这两个字扎进她耳朵里,比刚才的阴司锁链还让她浑身不舒服。

她最恨的就是这两个字。

当初她在周然身边的时候。

穷教练一个,死脑筋,每天就知道教別人深蹲臥推。

她递过去那么多暗示,他一个都接不住。

没人觉得周然值得。

她自己也没觉得。

现在呢?

一个活了不知道多少辈子的轮迴者,拼著把本源全部散尽,也要替他挡一下。

凭什么?

苏晓晓没再说话。

她抬起右手。

五根惨白的手指张开,白色锁链从袖口飞出。

不是衝著许长生的胸口,而是衝著他的手。

准確地说,是衝著他右手口袋的方向。

她看到了。

许长生的右手一直插在口袋里,拇指搭在一块硬物上头。

那是周然给的防御玉简。

“七哥的眼力不错。”

许长生没抽手。

他確实在等一个机会。

防御玉简里封著周然一道金丹期的唯心壁障。

捏碎的那一剎,能撑出三息的绝对防御。

三息。

够他撕开一道口子跑出桥洞。

但前提是,他还拥有足够的本源。

锁链到了。

白无常的勾魂煞跟普通寒气不是一回事。

它冻的不是皮肉,是魂魄运转的根基。

许长生的轮迴本源刚才全餵了那面铜色光幕,经脉里空空荡荡,连最基本的灵力循环都撑不起来。

没灵力,就驱不动玉简上的阵纹。

手指被冻在口袋里,拇指搭著玉简的边缘,动不了分毫。

“动不了了吧。

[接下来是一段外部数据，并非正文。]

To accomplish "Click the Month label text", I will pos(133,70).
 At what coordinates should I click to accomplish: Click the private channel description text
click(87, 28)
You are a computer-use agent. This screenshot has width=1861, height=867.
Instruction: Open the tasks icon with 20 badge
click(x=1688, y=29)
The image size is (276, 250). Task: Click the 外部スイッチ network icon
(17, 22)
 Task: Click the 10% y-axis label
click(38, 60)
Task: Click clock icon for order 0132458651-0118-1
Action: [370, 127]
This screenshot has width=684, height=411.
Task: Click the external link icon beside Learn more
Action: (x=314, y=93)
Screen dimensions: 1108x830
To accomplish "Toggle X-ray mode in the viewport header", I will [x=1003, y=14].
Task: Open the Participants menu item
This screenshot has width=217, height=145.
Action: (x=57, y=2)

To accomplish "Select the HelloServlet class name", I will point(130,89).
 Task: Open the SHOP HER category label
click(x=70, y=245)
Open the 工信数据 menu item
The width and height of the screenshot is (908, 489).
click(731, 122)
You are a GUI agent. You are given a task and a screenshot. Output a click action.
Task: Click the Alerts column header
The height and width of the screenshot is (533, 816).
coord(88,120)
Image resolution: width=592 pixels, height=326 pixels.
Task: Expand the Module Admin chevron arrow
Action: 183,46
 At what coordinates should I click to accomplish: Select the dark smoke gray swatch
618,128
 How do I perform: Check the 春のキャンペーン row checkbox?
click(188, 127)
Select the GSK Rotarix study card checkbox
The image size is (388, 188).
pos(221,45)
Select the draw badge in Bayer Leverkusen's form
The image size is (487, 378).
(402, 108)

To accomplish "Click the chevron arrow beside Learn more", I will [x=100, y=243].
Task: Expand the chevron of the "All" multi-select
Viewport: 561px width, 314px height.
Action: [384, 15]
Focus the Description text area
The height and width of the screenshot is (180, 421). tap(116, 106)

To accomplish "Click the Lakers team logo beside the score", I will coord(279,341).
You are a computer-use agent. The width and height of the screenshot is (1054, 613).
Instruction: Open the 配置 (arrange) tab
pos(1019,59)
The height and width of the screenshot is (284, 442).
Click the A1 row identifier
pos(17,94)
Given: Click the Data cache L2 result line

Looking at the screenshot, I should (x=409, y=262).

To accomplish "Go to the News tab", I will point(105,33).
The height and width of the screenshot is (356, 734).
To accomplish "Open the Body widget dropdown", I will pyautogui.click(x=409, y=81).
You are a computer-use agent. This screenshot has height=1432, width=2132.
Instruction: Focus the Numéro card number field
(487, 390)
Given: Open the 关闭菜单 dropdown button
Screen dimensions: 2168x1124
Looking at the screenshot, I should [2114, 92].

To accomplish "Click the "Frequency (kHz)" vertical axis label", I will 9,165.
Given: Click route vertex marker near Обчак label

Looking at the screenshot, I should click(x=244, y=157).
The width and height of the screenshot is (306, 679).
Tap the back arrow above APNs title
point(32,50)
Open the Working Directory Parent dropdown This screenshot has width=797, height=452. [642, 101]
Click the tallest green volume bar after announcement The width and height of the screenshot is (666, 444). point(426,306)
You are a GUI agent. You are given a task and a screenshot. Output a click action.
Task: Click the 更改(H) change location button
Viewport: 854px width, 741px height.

”

苏晓晓歪著头看他,像看一只掉进粘鼠板的耗子。

许长生低头看了看自己僵硬的右手。

笑了。

左手从背后摸出一张黄纸,事先咬破舌尖浸过血的,出门前就备好的。

轮迴者干了一辈子送信的活儿。

哪能不留后手。

血纸在指尖折了两下,折成一只粗糙的纸鹤,手法极其之快。

许长生將最后一口气灌入纸鹤。

纸鹤从指缝射出,贴著桥洞顶壁往外飞。

快。

但白色锁链更快。

苏晓晓甚至没有扭头去看那只纸鹤。

第二条锁链从她左袖射出,直直钉在桥墩上。

血纸鹤被寒气冻成冰雕,掛在水泥墙面上,翅膀微微翘著,像一只標本。

“你看。”

苏晓晓走到纸鹤面前,伸手捏住。冰碴嘎吱嘎吱地响。

“这就是你们的毛病。”

“总觉得自己能改变什么。”

她捏碎了纸鹤。

血色碎屑落进污水里。

许长生的笑淡了一些。

不是怕了,是遗憾。

“老头子活了太多辈子,唯独这一辈子——”

他靠著桥墩,声音一点点低下去,

“死得最窝囊。”

苏晓晓站在他跟前,白袍拖在污水里。

她蹲下身,那双死人的眼睛跟许长生对视。

“替我谢谢他。”

语气轻飘飘的。

“如果不是他当年甩了我,我也不会有今天。

你放心,他会很快下去陪你。”

许长生没回答。

他的眼皮子在打架。

胸腔里的温度正在一度一度地被抽走。

勾魂煞渗进了骨髓,冻住了他的心臟。

最后一个念头在脑子里闪了一下——

玉简还在口袋里。

周然会发现的。

那小子鼻子比狗还灵。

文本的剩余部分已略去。